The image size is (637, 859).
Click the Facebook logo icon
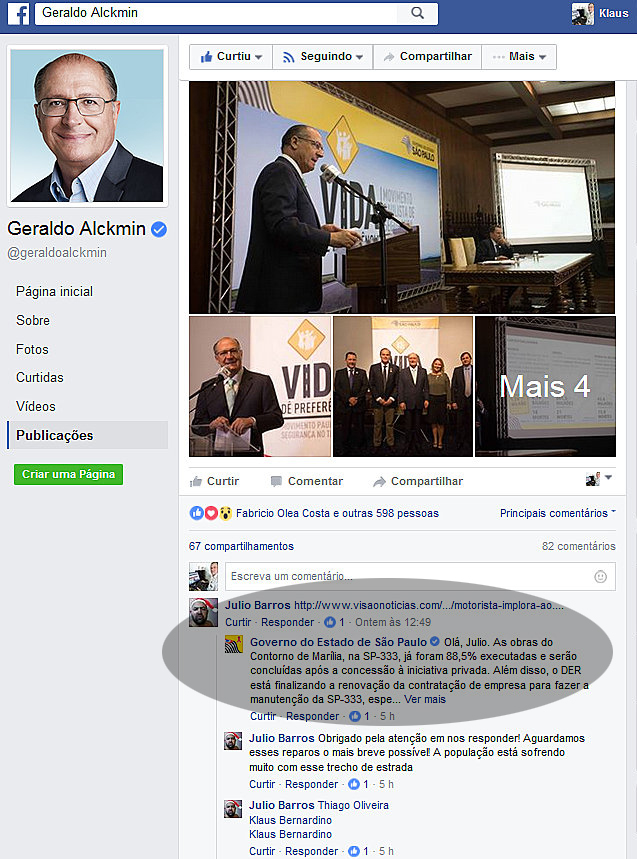pos(19,13)
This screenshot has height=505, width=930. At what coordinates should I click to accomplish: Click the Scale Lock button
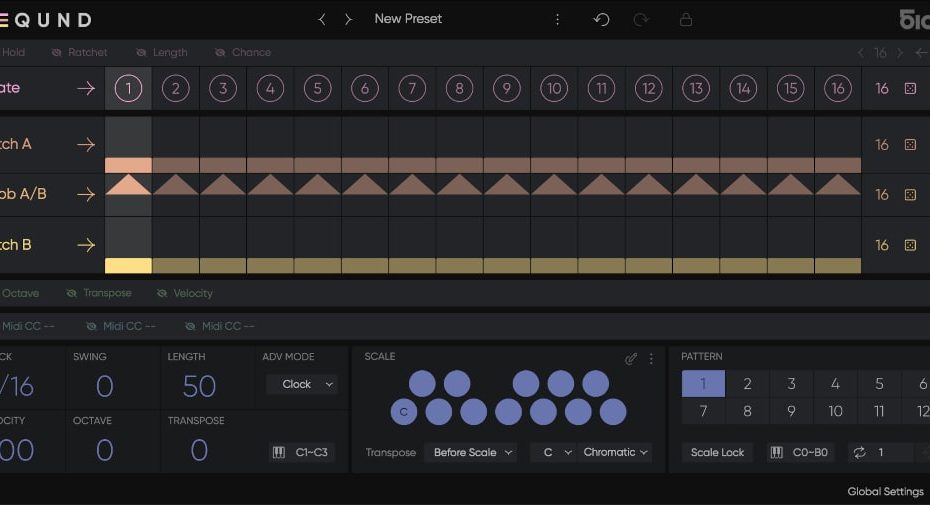pos(717,452)
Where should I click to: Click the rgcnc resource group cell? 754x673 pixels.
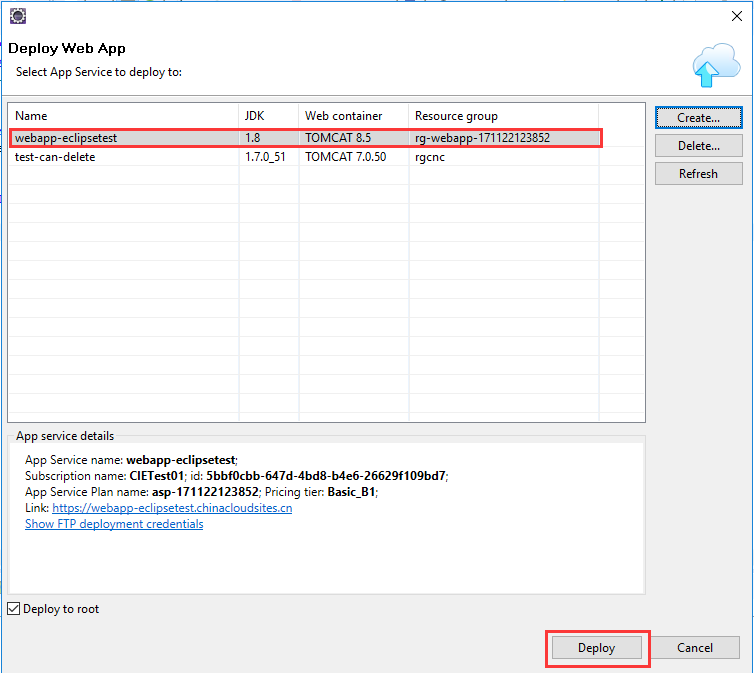tap(431, 157)
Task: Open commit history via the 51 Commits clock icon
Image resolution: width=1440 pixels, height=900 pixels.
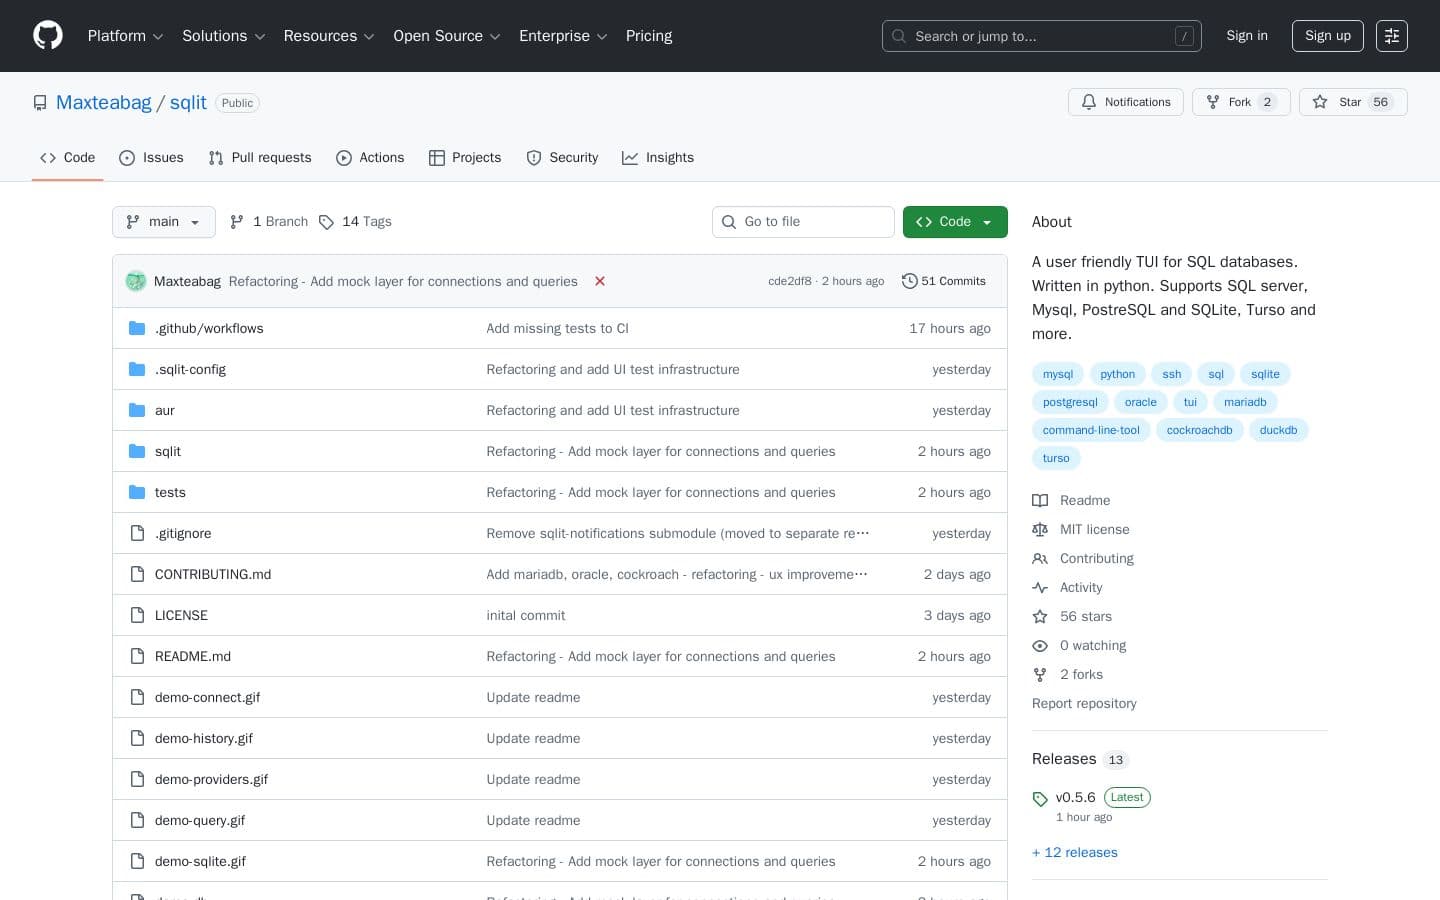Action: (910, 281)
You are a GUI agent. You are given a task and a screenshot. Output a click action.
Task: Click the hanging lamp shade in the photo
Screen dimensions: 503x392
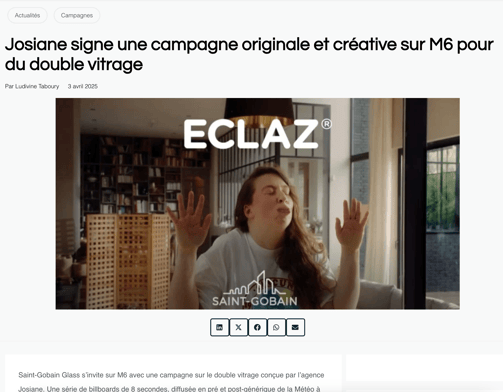(259, 113)
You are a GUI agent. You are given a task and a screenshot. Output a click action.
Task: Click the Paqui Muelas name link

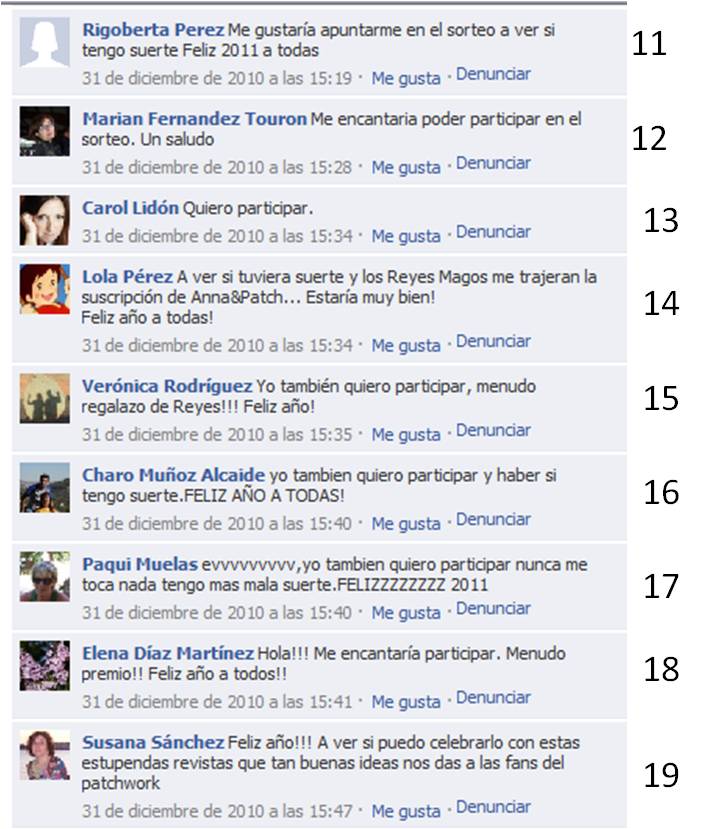(x=140, y=564)
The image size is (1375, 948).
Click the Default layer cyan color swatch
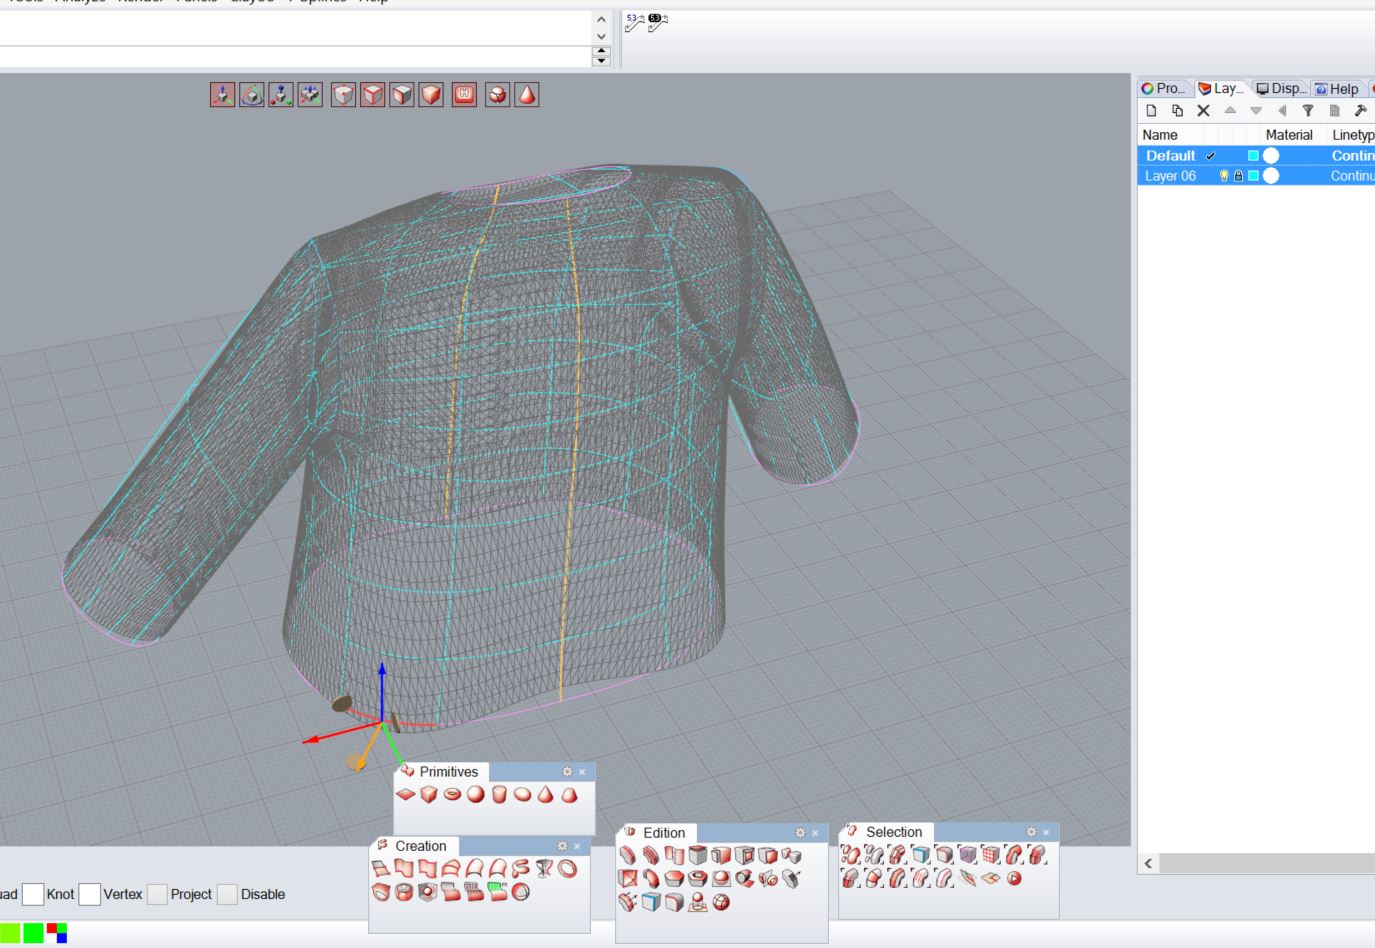point(1253,156)
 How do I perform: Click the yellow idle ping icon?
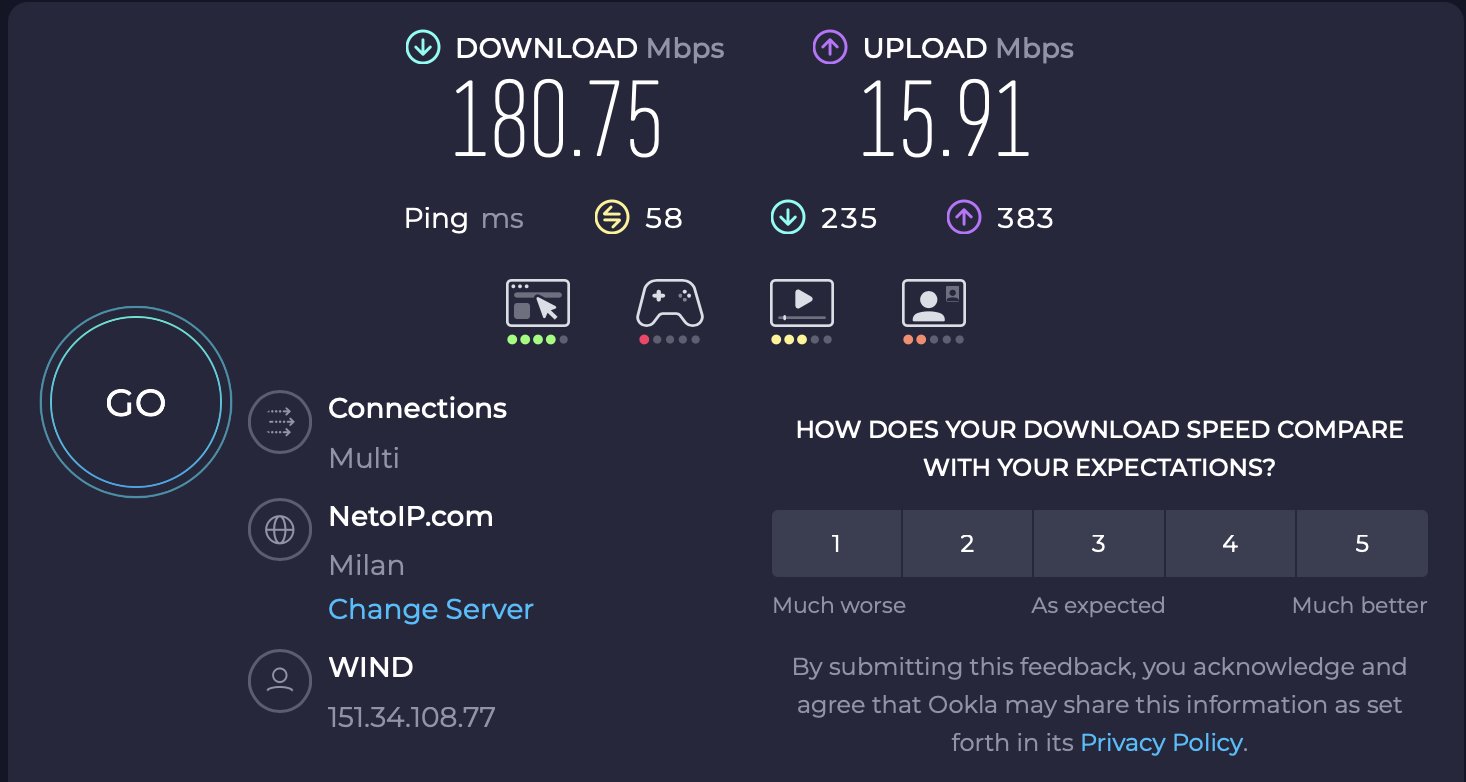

# # # #

● **Assignment**
Begin with the line that contains "Click the Default layer cyan color swatch" and repeat every line through the end of the data, exactly and only those lines, leaving out the pictures.

● **Answer below**
Click the Default layer cyan color swatch
point(1253,156)
 How do I perform: Click the yellow idle ping icon?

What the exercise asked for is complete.